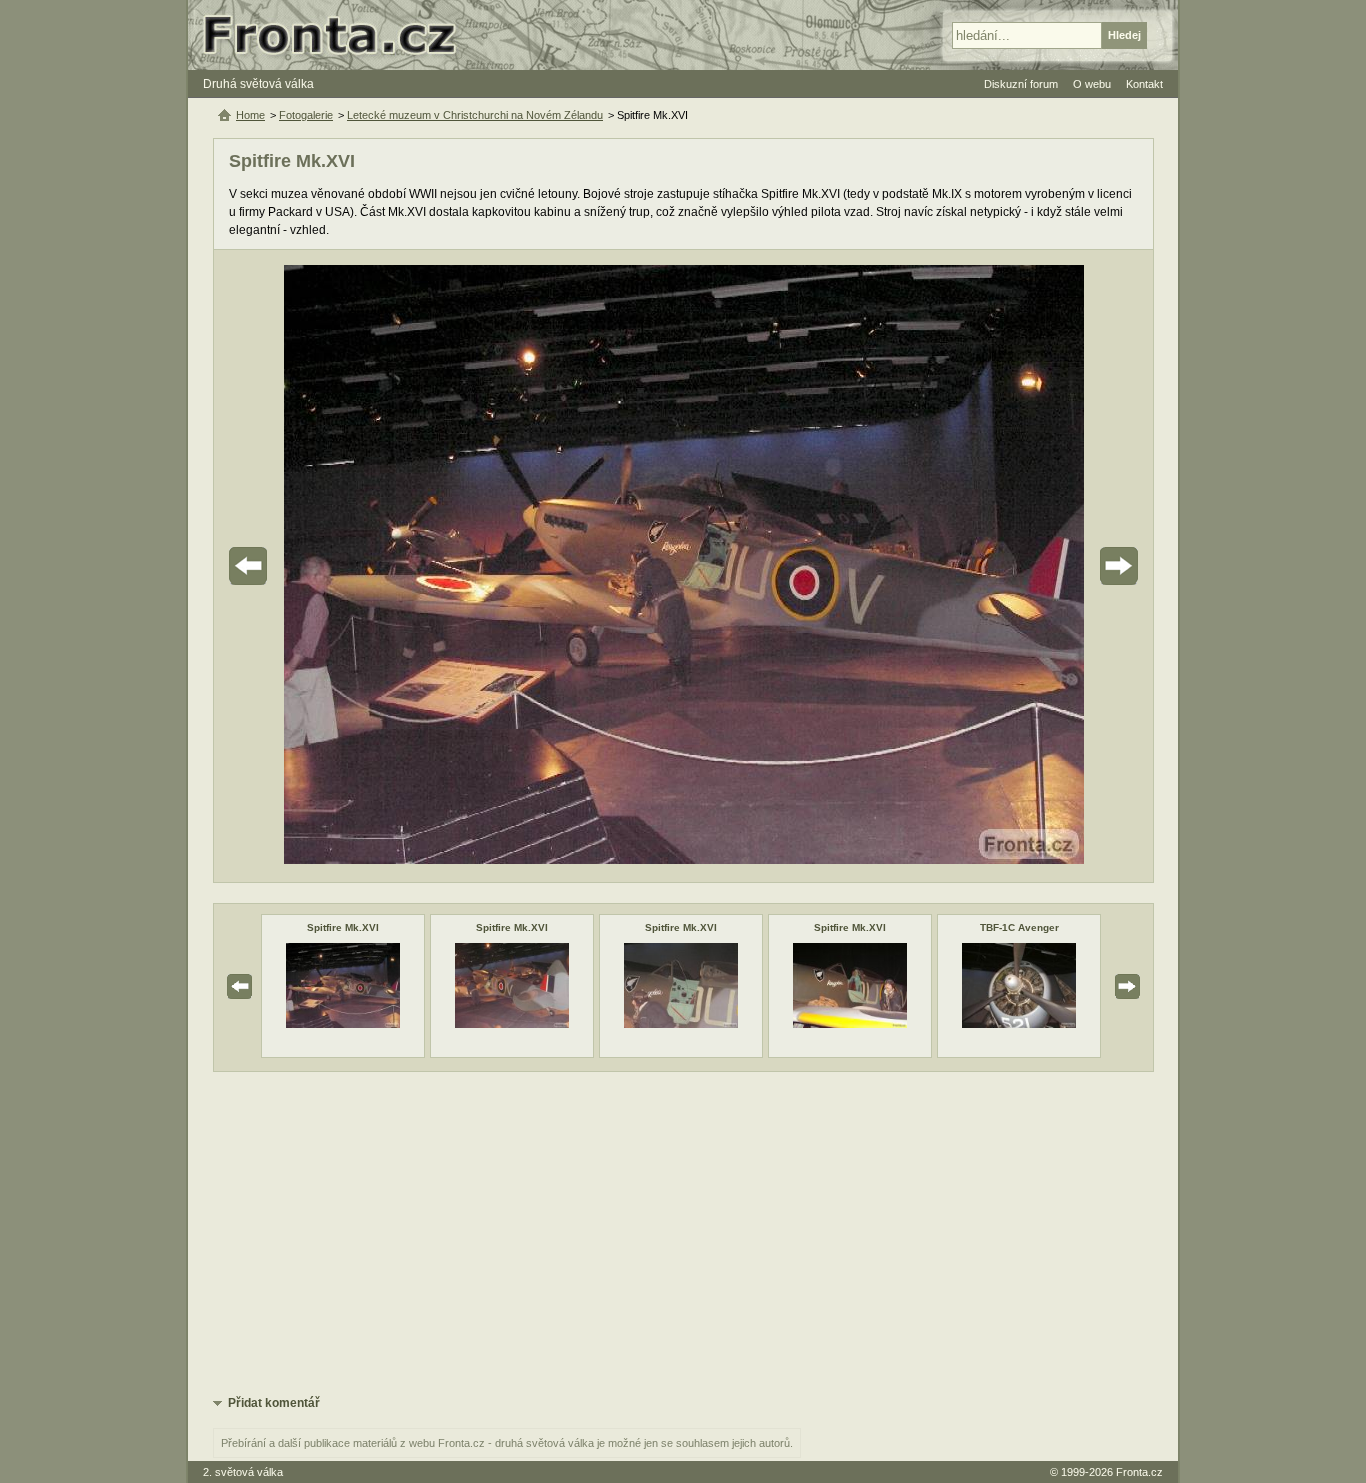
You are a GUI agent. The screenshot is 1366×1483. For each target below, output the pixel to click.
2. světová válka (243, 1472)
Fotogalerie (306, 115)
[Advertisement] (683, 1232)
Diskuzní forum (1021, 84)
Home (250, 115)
※
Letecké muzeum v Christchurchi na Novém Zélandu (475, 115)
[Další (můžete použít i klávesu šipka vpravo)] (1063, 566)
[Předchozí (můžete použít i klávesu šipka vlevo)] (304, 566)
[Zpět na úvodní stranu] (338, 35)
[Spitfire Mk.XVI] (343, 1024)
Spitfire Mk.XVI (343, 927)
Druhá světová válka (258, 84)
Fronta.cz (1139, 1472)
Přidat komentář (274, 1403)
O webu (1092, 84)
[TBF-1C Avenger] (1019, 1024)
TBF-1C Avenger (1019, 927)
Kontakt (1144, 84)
※
EXERCISE OBJECTIVE: Repeat exactly the lines above from the one with "2. světová válka (243, 1472)" up to and including the one with "Home (250, 115)". No other line belongs in the reply.

REPLY TO THE EXERCISE:
2. světová válka (243, 1472)
Fotogalerie (306, 115)
[Advertisement] (683, 1232)
Diskuzní forum (1021, 84)
Home (250, 115)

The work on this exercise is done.